Splenomegaly is more prevalent in Fulani than in subjects from other ethnic groups. (a-d): Prevalence (%) of (a) splenomegaly, (b) anaemia according to the WHO definition, (c) positive rapid diagnostic test for malaria and (d) positive thick smears in Fulani (F) and non-Fulani (NF). (e1)Plasmodium falciparum density (median, IQR) in Fulani and non-Fulani, shown separately in children (e2) and adults (e3) on thick smears (only positive values are shown). (f) Concentration of total IgM (median, IQR) in plasma from Fulani and non-Fulani. *: 0·01<P value<0·05; **: 0·001<P value<0·01. No symbol is shown if the difference is not significant. Categorical variables were compared through Chi-squared of Fisher's exact test, as appropriate; parasite densities and total IgM values were compared through Mann-Whitney test. For each parameter, the number of individuals on which data were available was: splenomegaly, 521; anaemia, 508; positive rapid diagnostic test, 521; positive thick smear, 521; total IgM measurement, 419.

Figure 3

Circulating RBC are more deformable in Fulani than in subjects from other groups, and markers of recent P. falciparum infection are associated with enhanced RBC deformability in Fulani. (a) Elongation index (EI) of RBC measured by rotational ektacytometry at 30 Pa in Fulani (F) and non-Fulani (NF) (n = 248). Higher EI values indicate enhanced RBC deformability. (b) Retention or enrichment rates (RER%) of circulating RBC from Fulani (F) and non-Fulani (NF) determined by filtration through microsphere layers (microsphiltration) (n = 463). Positive RER (i.e., enrichment in test RBC downstream from filter) indicate enhanced RBC deformability (n = 463). (c) RER determined by microsphiltration in Fulani (n = 131) and non-Fulani (n = 282) subjects with both RDT and thick smear negative for malaria parasites (RDT- TS-), or with both tests positive (RDT+ TS+) or with only RDT positive (RDT+ TS-). (d) RER values in Fulani (n = 136) and non-Fulani (n = 271) when considering subjects with negative or positive PCR for P. falciparum. Box plots indicate median and IQR values; bars indicate 5th and 95th percentiles. NS: no significant difference; *: 0·01<P value<0·05; **: 0·001<P value<0·01; ***: P value<0·001. Ektacytometry data were analyzed through Mann-Whitney test; Microsphiltration data were analyzed through Student's t-test and ANOVA, as appropriate.

Figure 4

(a) Heritability of splenic RBC filtration. Using a variance component approach, the heritability of the deformability of circulating red blood cells (RBC) was determined either in relation with ethnicity in Fulani (F) or non-Fulani (NF) (left) or in the whole population depending on the status of P. falciparum infection (right).
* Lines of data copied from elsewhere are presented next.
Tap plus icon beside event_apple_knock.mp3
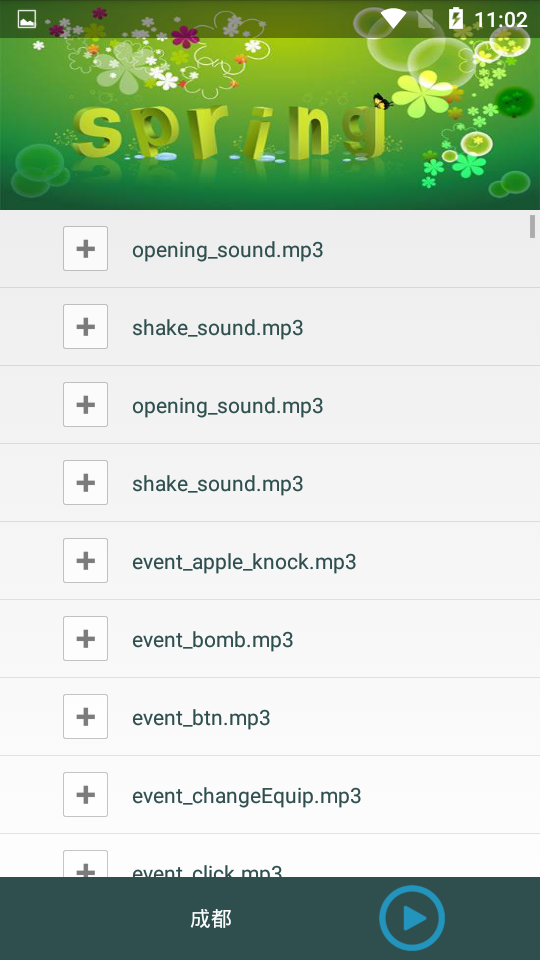 [x=85, y=560]
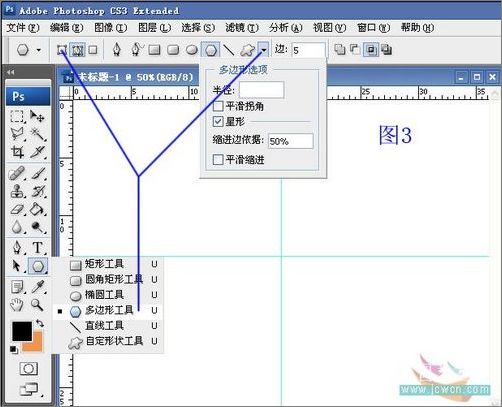Image resolution: width=502 pixels, height=407 pixels.
Task: Open the geometry options dropdown arrow
Action: pos(263,50)
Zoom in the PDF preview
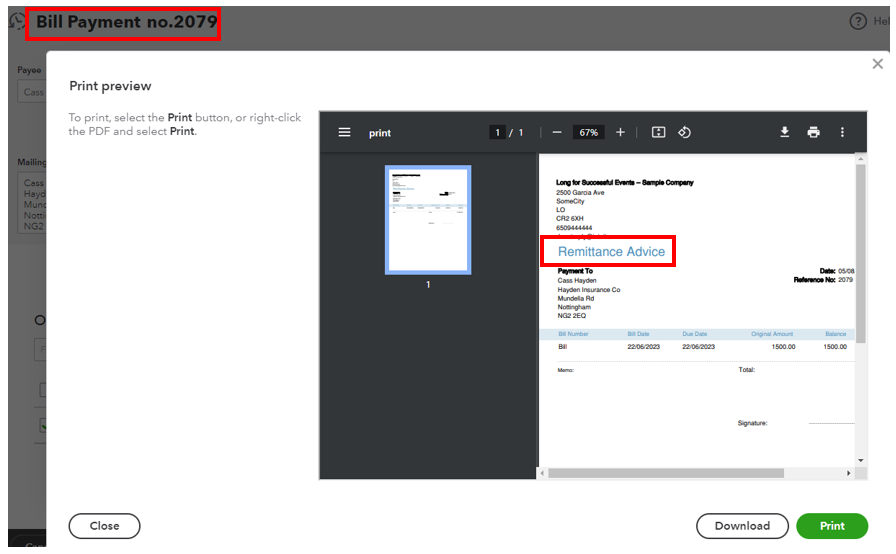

Additive heritability is estimated as the ratio of the additive genetic variance component to the total phenotypic variance. P-values were estimated using likelihood ratio tests. n: number of subjects; *: 0·01<P value<0·05; **: 0·001<P value<0·01; ***: P value<0·001; TS: thick smear; RDT: malaria rapid diagnostic test. Analysis was performed on 420 subjects. (b): Genome-wide association analysis for RBC deformability. (n = 323) (b1) Each point of the Manhattan plot shows a single-marker variant, with genomic positions across chromosomes on the X-axis, and the association level corrected by genomic control on the Y-axis. The red dashed line shows the genome-wide significant P-value of 5 × 10^–8. (b2): Gene-based test as computed by MAGMA. Each point of the Manhattan plot indicates a gene. Input SNPs were mapped to 19185 protein-coding genes. Genome wide significance (red dashed line in the plot) was defined at P = 0·05/19185 = 2·606 × 10^–6. (c1) Determinants of retention upon splenic filtration of circulating RBC. (c2) Malaria-related phenotypic features observed in Fulani (grey boxes), potential mechanisms underlying the increased retention of circulating RBC in Fulani (red boxes), and genes potentially involved in these mechanisms as per literature analysis, the specific mechanisms being indicated in details in Supplementary Table 4 (Bold letters).